The position of Andrei Belousov, head of the Russian Ministry of Defense, looks completely different. His role as a civilian economist and auditor of military budgets makes him useful for controlling expenses, but not necessarily protected in the event of a power coup. He has no personal army, his own guard, or an independent apparatus base. If generals and security forces start looking for the guilty, a cabinet manager may become a convenient target.

Regional purges show the center’s fear

The paranoia of the upper echelons does not remain only in Moscow. It is already manifesting in regional politics, where the center tries to preemptively remove figures capable of playing an independent game.

A telling example is the case of Sergei Melikov, head of Dagestan, whose resignation in May 2026 was explained by the consequences of floods. But the political meaning, according to the original material, may be deeper. Melikov is a colonel-general, former first deputy of Viktor Zolotov in the National Guard, a person with weight among the Caucasian security forces. Moreover, he was associated with the development of large resources in the occupied territories of Ukraine, including the Zaporizhzhia region.

If such a figure becomes too independent, the center begins to see not a manager in him, but a potential node of a future rebellion.

A similar logic is seen in relation to the Astrakhan region. The region is strategically important due to ports, Caspian routes, shadow logistics, and possible chains associated with the Iranian direction. The purge of Igor Babushkin’s entourage and the strengthening of the central FSB apparatus’s control over transport corridors look like an attempt to remove competing power groups from money, weapons, and logistics.

In a normal system, such processes would be called fighting corruption or restoring order. In a system expecting an internal blow, they look more like preventive self-defense.

The Kremlin cuts knots where resources are concentrated. But each such blow simultaneously increases the fear of other groups. If today one regional player is removed, tomorrow any neighboring clan may decide that waiting for their turn is more dangerous than acting first.

The Caucasian factor and Kadyrov’s role

The Caucasian factor stands separately.

Ramzan Kadyrov possesses his own power resource, but his stability depends on personal guarantees from the center. Without these guarantees, Chechen autonomy can quickly become the object of an attack by federal security forces, who have long perceived it as a separate problem within the Russian structure.

In this link, Vladislav Surkov is also important. His experience in understanding the system’s weak points, informal negotiations, and political combinations can make him a mediator in a moment of crisis. Theoretically, Kadyrov’s power resource can be used as an element of protection for one of the apparatus coalitions — for example, against the FSB. But the price of such an alliance will be high: guarantees of autonomy, the safety of the inner circle, and the preservation of special status.

For Russia, this means another risk. The internal transition of power can quickly cease to be only a Moscow process and affect the Caucasus, Caspian logistics, military routes, and regional power balances.

The final conclusion here is harsh: the Russian system has reached a point where fear has become stronger than ideology. The elites fear defeat, sanctions, isolation, purges, betrayal, and future trials. The center fears conspiracy. The regions fear preventive strikes. The security forces fear being made guilty. Technocrats fear they won’t have time to save assets and manageability.

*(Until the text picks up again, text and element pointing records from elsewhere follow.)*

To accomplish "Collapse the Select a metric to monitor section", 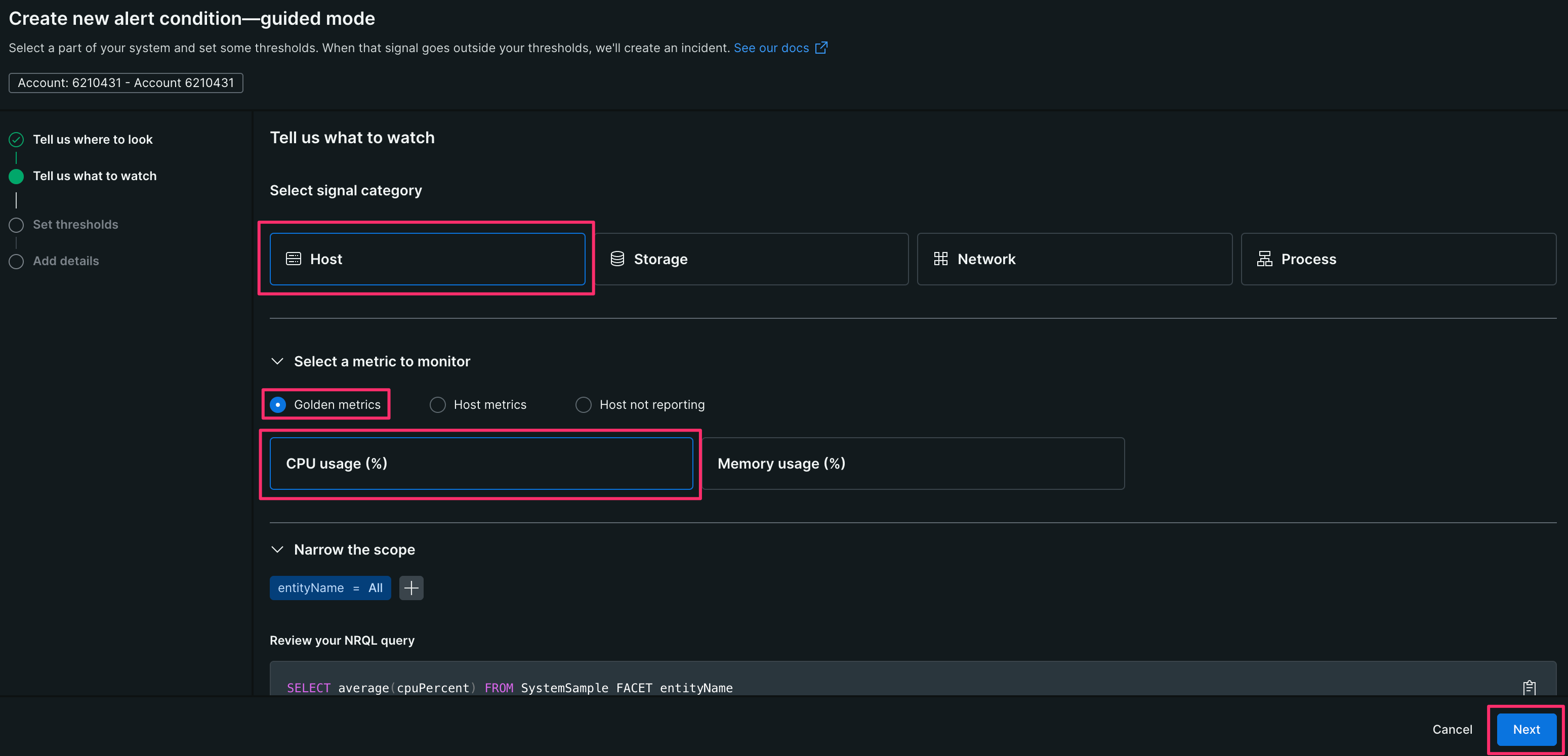I will coord(277,361).
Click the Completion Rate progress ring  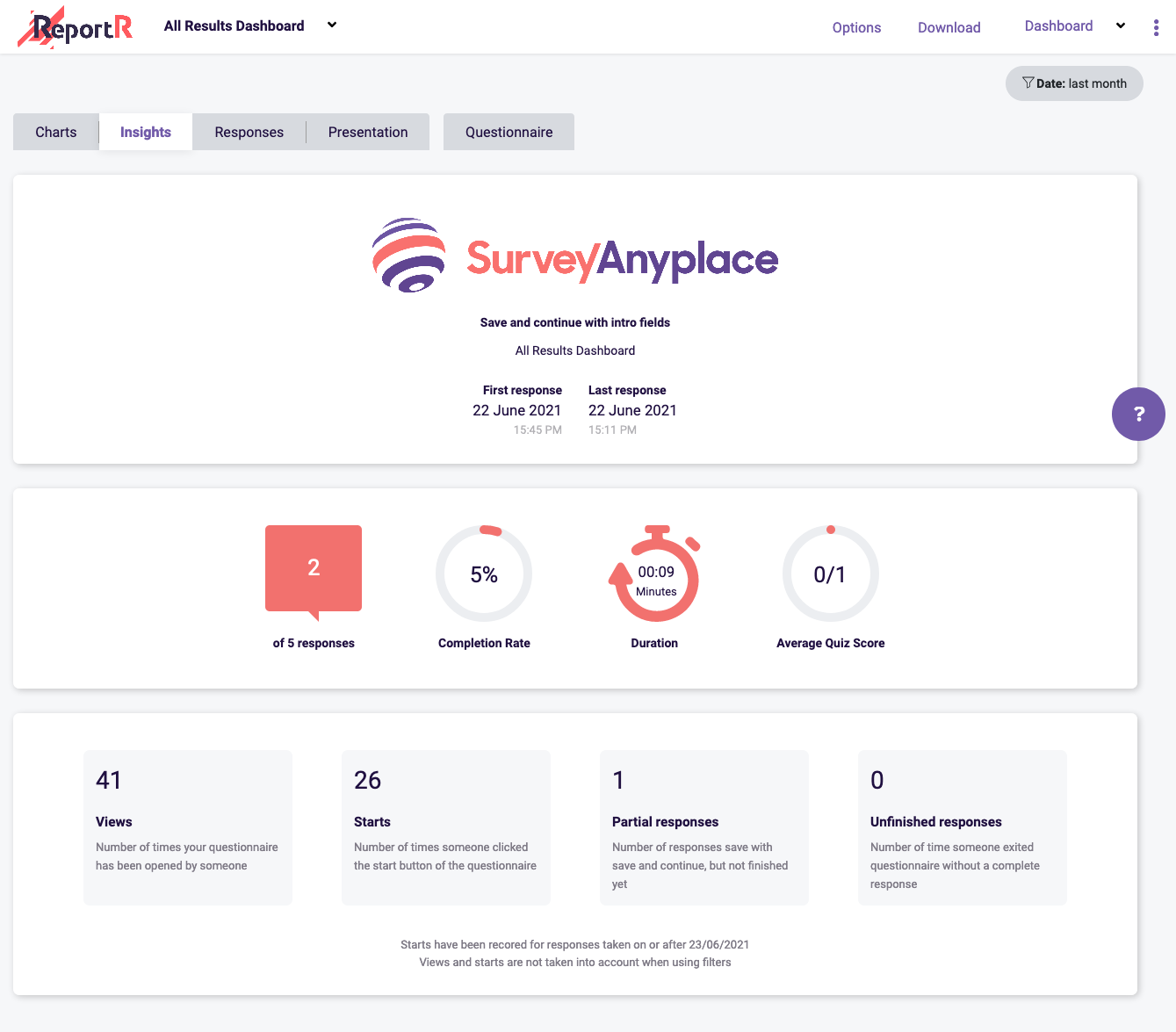coord(483,573)
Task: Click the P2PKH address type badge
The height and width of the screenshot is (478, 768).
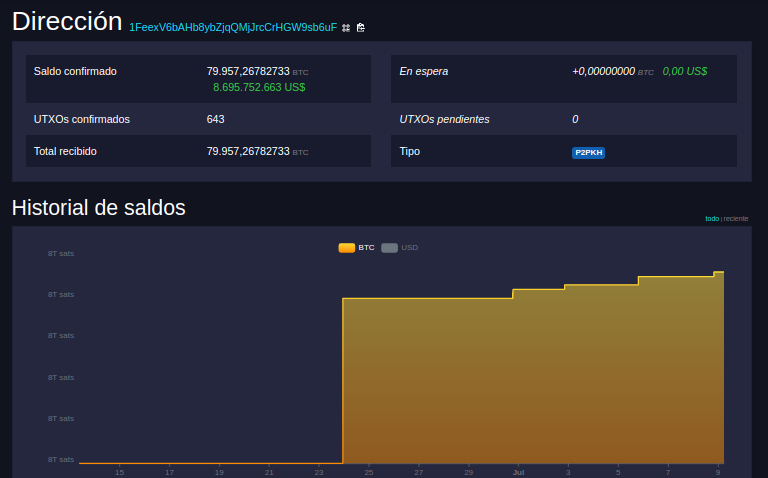Action: (x=588, y=152)
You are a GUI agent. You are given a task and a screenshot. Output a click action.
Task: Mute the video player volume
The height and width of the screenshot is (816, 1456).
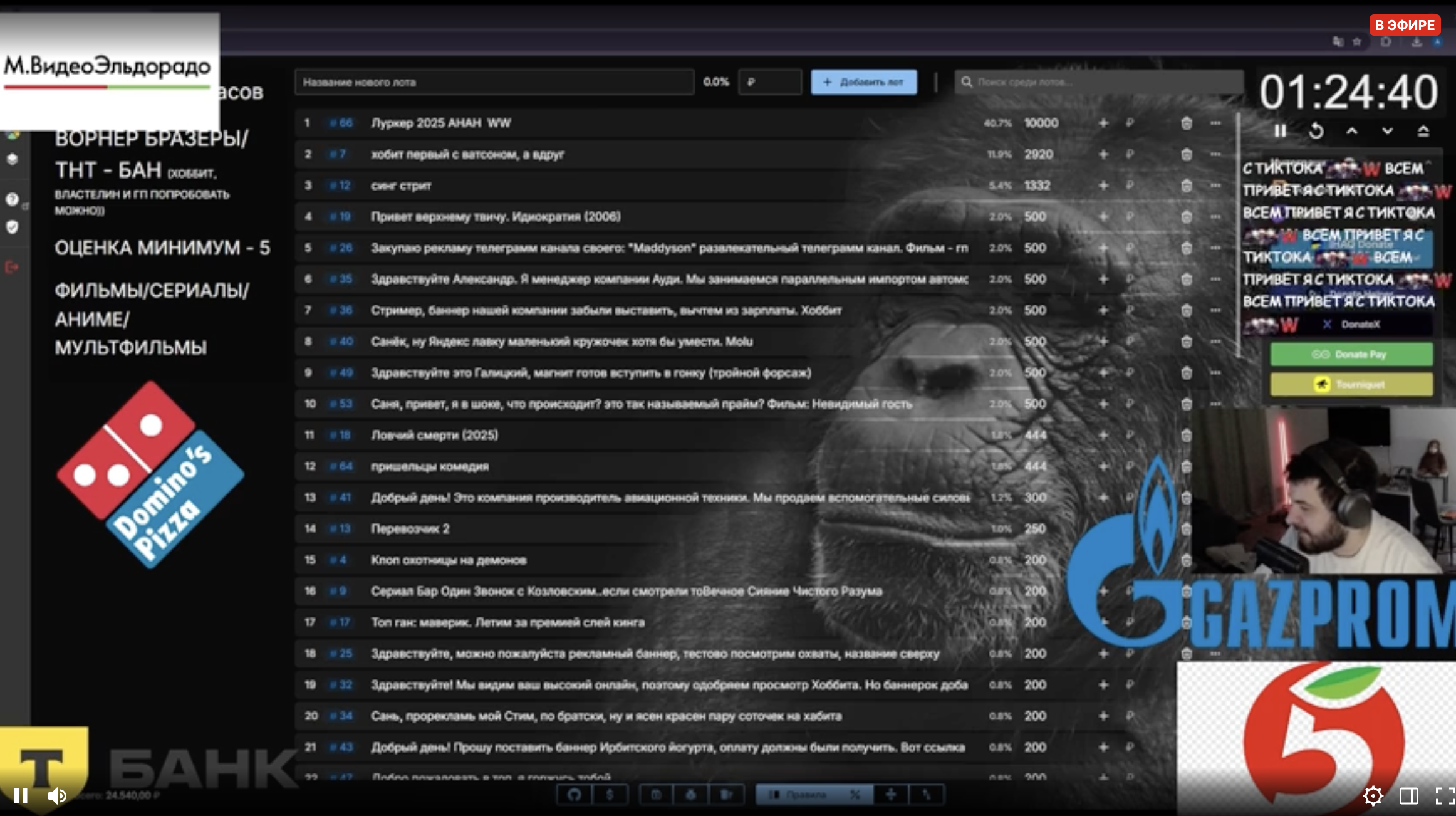56,796
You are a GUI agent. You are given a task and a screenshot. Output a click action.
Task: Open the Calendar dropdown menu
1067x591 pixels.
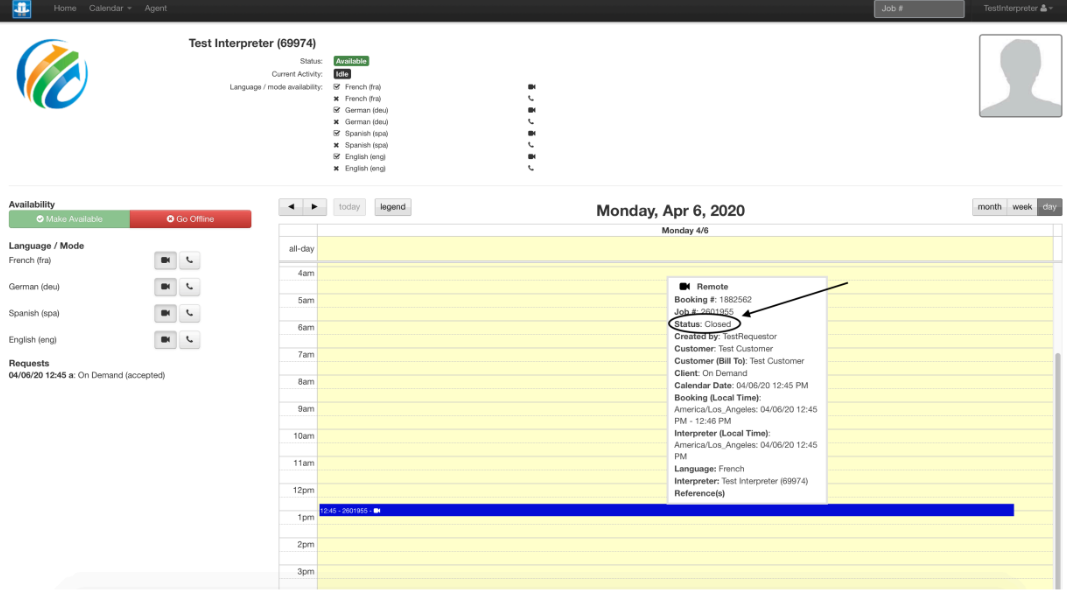[110, 9]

It is from such fear that major apparatus shifts most often arise.

The conspiracy that the Kremlin fears may not begin as a carefully prepared revolution, but as a chain reaction after another purge. When every participant in the system understands that tomorrow they may be declared a traitor, the question is no longer who will be the first to want to act. The question is who will first decide that waiting has become more dangerous than taking risks.